# Two Things Over The House Today.



## silverflyer (Feb 9, 2009)

Very hot outside today, saw the Red Kite but I did not expect to see the next thing that flew over.



















I did not see the Moon until after I took the photo.


----------



## chocko (Nov 9, 2008)

This is a regular over us


----------



## stradacab (Nov 15, 2006)

chocko said:


> This is a regular over us


EC135. That one flies out of Filton about half a mile down the road from us, I bet its louder and lower when its over here as he comes in to land!

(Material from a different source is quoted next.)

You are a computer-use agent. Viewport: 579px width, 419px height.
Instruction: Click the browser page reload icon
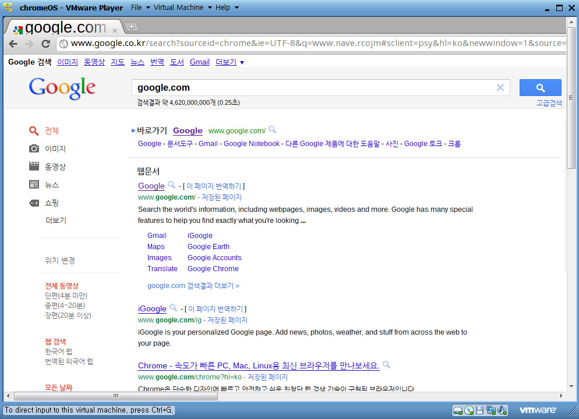click(x=45, y=43)
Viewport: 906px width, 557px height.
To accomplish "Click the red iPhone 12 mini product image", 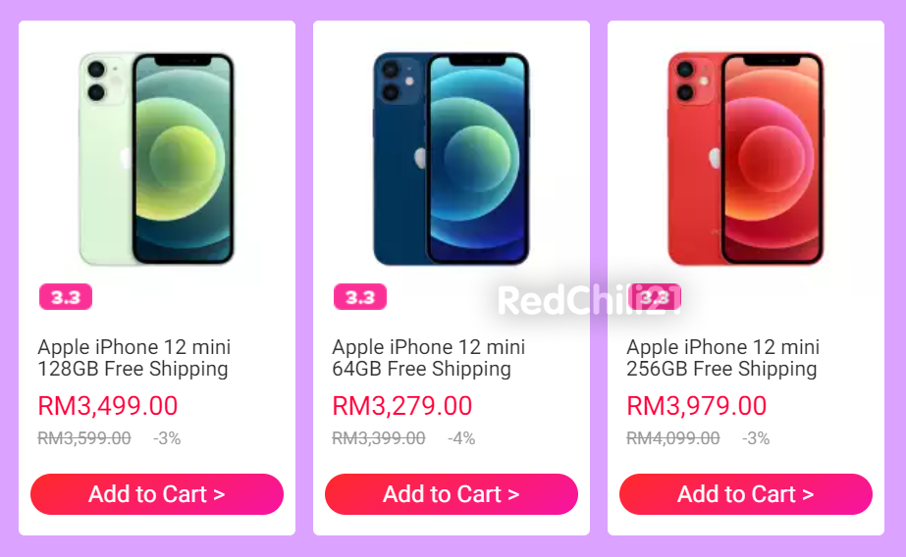I will (x=746, y=159).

If the twockers decide to have a weekend off we get a decent nights sleep on a Saturday!


----------



## Agrafagr (Mar 16, 2012)

I am very appreciated


----------



## Roger the Dodger (Oct 5, 2009)

Agrafagr said:


> I am very appreciated


I'm sure you are!

Welcome to the forum, by the way! :welcome:


----------



## Roamer Man (May 25, 2011)

Saw the full 180 degree x2 rainbow on way home from the pub the other day, and just grabbed this shot out the window before it disappeared....










Only ever seen one other before - out on the Cambridge Fens in the 80s. Awsome!


----------



## bridgeman (Dec 9, 2008)

Jubilee day on the Humber

helicopter fly past



















Bridge was still open to traffic ,bet a few drivers scared witless when this popped up!

and the Humber Keels too


----------